Comfortable and Furious

Frankenstein (2025)

Written & Directed by Guillermo del Toro.

With: Oscar Isaac as the mad, bad and dangerous to know Doctor Frankenstein in a markedly one note performance (the character is written that way.) he starts out as a prick and remains so until a death bed conversion.) The youthful Vic Frankenstein is a mamas boy with Oedipal issues. His mom and romantic interest are played by the same actress, so there.

Jacob Elordi as The Creature, lookin’ for love in all the wrong places. We learn he enjoys some of the attributes of the X Man Wolverine, sans retractable claws and muttonchops whiskers. He’s a fast healer and is immortal (I must say, Frankenstein is one hell of a doctor). He is endowed with super strength and could likely fly if he gave it any thought. He’s a full service Super Hero stitched up out of dead parts and enlivened by good old fashioned electricity of the Ben Franklin variety, lighting. 

Mia Goth as Baroness Claire Frankenstein, Victor’s late mother who died in childbirth, the Rebecca to young Victor’s Mrs. Danvers of this story.

Mia Goth as Lady Elizabeth Harlander, a young woman with a interest in bugs, so interested in fact she offers her life to protect, you guested it, the Creature, Mr Big Bug hisself. Zero on-screen chemistry between this cutie-pie and Victor.

Christoph Waltz as Henrich Harlander, Elizabeth’s Daddy Warbucks uncle, the bank for the mad doctor.
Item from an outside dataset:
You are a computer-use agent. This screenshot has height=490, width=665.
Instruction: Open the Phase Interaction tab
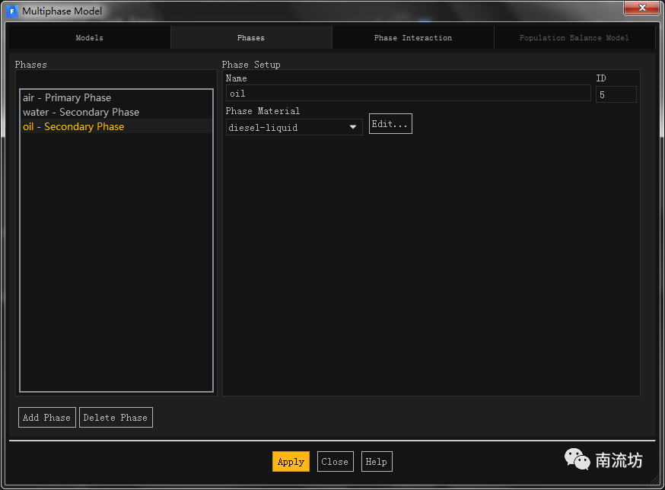[412, 38]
His only real function in the story is to introduce Elizabeth to Victor.

The screenplay seems like something out of a collaboration between August Strindberg and Flannery O’Connor yet full of Wagnerian bombast and Hollywood pretense. There is no dialogue, no, the players engage in profound monologues which might seem profound and insightful to a fifth grader.
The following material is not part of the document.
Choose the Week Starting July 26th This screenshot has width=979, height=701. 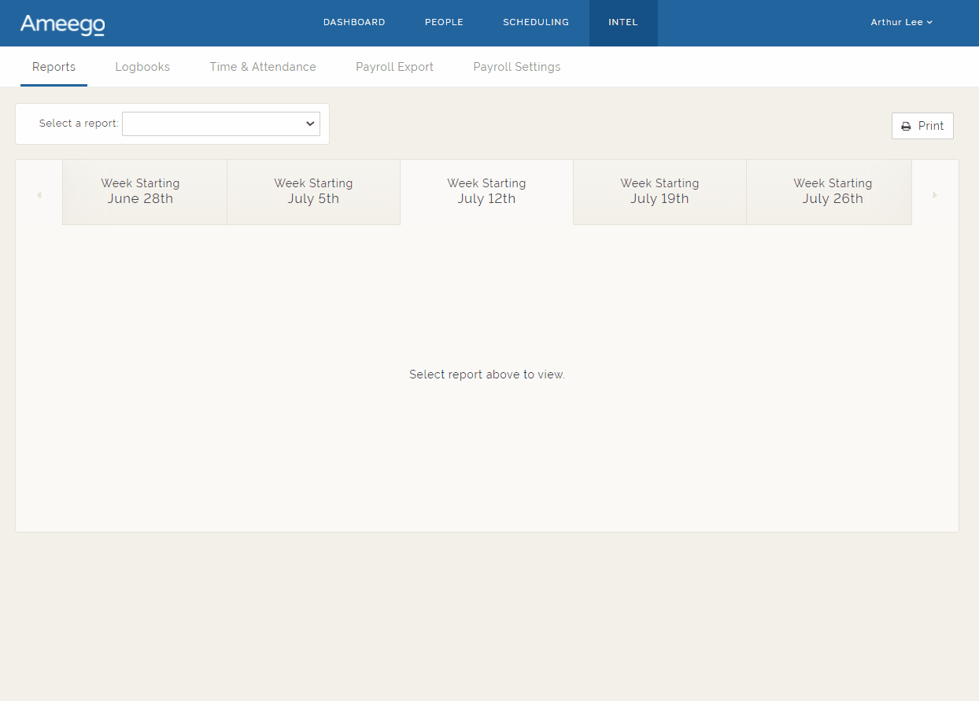pos(833,191)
A note on narcotic tissue in del Toroland. That dead tissue doesn’t stink here is but one of the puzzlements in this, one of 423 versions of Frankenstein.
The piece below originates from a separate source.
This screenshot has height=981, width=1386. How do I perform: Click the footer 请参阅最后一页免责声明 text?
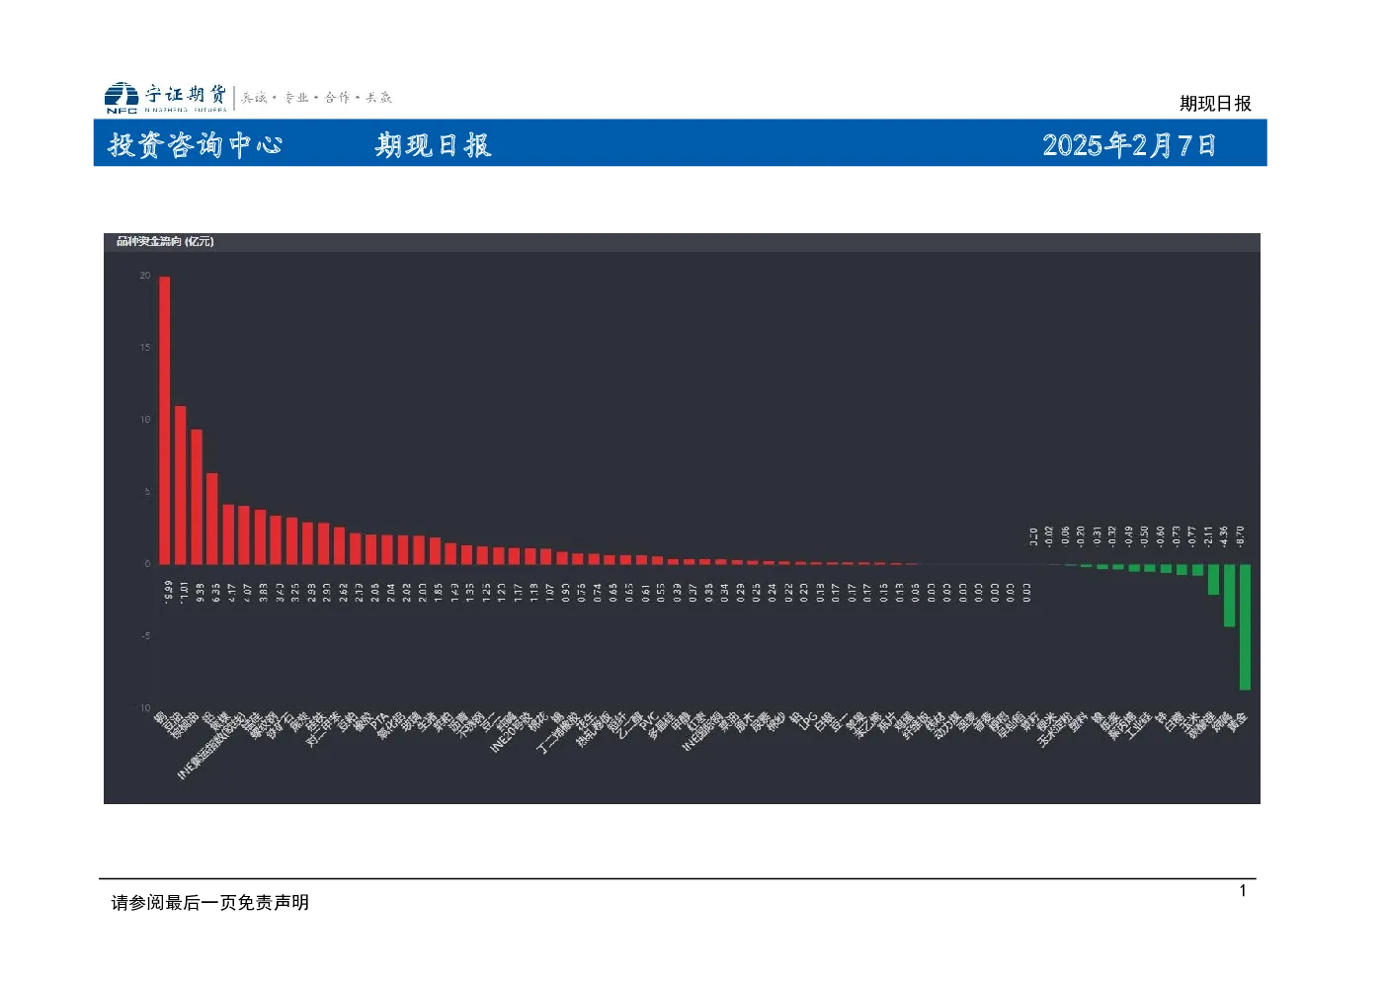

For reasons unstated, the time of the story has transversed the decades from the late 1700s in the novel and has been plunked down in 1857. Why 1857?

The Second Opium War? The UK desire to sell Indian opium to China (Capitalist Free Enterprise). Dred Scott v. Sandford (BOO!)? No. The Indian Army Rebellion? Nope, although I am sensing a pattern. 

Could be because Frankenstein could have the revolver he used to try to shoot the Critter, I mean Creature in 1857, something denied to him in the late 1790s. He’s a lousy shot so it made no difference anyway. (Note to Guillermo: There was no dynamite in 1857)

Sexual symbols, boy has Guillermo got ’em. The tower containing the lab where Victor stitches together body parts and galvanized into action is one big phallic symbol, and get this, it contains a bunch of smaller phalli. However, a hole tower central representing ”lady bits” (this is Victorian times, after all) is used for refuge disposal. 

Guillermo can frame a shot like a Dutch Master for sure. Photography is beautiful. Make-up, hair (would it have killed Oscar Isaac to run a comb through that unruly mess?) wardrobe and art direction excellent. But, beautiful production design does not necessarily a good movie make. Brew a pot of strong coffee before starting this two an a half snoozer. James Whales’ 1931 version is a much better film and is only70 minutes long.

Jacob Elordi emotes. 

The hashtag is ,this is the film Guillermo del Toro was born to make. Lets hope he’s born again, but with an original idea for a movie and not yet another remake. The genius tag sort of demands it.